*EXERCISE MATERIAL:*
** START **
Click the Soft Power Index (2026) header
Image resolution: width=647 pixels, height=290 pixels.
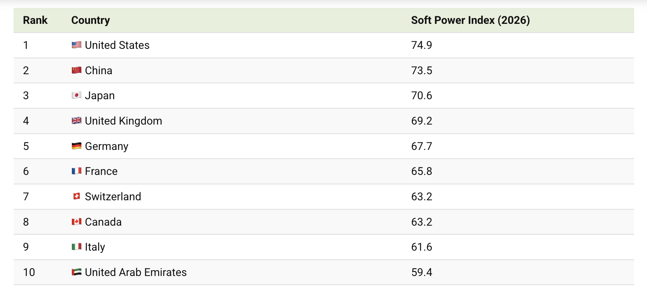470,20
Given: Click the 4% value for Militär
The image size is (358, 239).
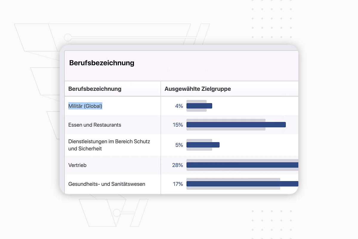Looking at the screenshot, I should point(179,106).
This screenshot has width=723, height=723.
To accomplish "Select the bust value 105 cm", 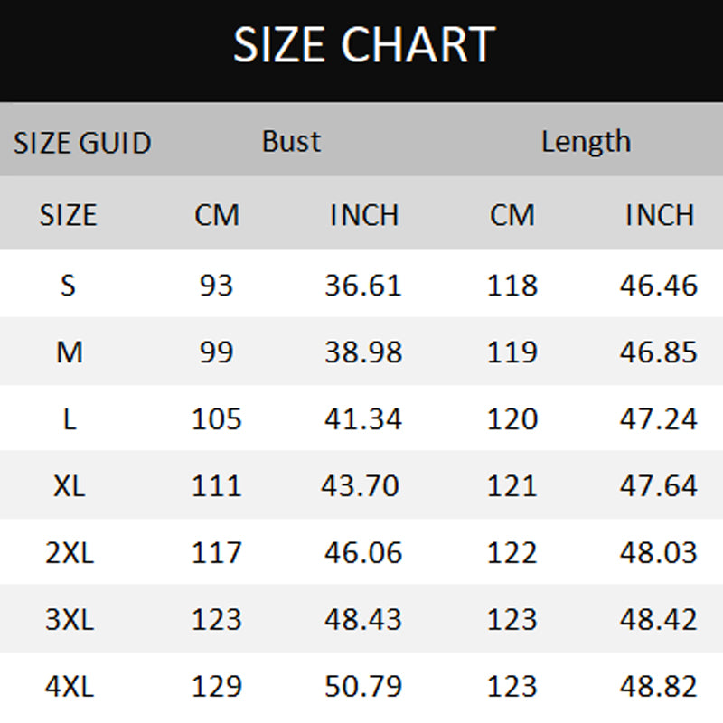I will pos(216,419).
** END **
** START **
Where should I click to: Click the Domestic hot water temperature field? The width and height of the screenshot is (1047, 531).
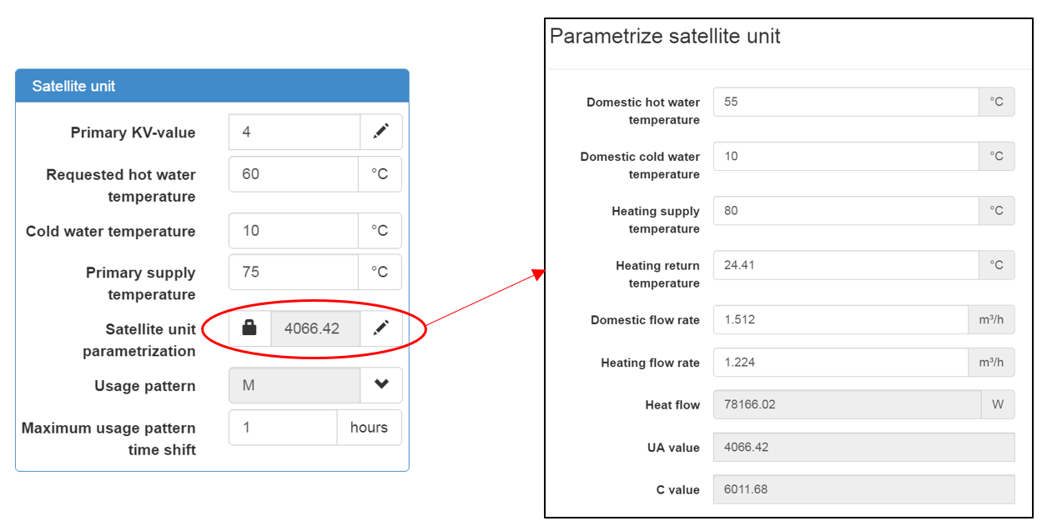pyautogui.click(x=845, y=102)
** END **
Echo the listing, starting with the line that contains "Where should I" and ending with the line that contains "pyautogui.click(x=845, y=102)", both included. Omit the pictures from your reply.

Where should I click to: Click the Domestic hot water temperature field? The width and height of the screenshot is (1047, 531).
pyautogui.click(x=845, y=102)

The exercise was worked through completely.